• **Record excerpts**:
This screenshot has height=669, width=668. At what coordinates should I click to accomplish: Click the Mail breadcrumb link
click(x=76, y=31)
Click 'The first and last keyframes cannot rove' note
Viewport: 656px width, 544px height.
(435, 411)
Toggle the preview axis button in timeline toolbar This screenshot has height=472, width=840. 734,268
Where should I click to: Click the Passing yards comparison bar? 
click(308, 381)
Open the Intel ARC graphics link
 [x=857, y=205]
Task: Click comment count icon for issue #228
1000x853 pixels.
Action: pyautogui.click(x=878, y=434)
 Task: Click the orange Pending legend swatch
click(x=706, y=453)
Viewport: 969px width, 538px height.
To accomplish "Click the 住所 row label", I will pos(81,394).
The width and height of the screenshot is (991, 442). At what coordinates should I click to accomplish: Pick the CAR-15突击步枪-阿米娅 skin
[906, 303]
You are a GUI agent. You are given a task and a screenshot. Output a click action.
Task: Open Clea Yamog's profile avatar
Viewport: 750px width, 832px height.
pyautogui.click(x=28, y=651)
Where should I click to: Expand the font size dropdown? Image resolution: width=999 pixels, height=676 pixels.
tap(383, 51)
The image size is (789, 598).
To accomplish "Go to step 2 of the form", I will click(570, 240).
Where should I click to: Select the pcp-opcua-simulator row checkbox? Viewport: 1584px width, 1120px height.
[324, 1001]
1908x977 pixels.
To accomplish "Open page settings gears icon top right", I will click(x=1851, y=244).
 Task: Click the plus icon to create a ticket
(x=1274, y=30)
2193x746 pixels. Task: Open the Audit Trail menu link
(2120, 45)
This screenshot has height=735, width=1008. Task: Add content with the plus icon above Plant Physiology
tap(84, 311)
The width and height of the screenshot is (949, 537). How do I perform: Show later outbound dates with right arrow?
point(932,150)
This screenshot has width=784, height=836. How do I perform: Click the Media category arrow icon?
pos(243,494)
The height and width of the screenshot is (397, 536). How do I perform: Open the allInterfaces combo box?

• **Activity**: Tell how many lines of the records above contain "will", replying with the number only.

• **Your solution**: 3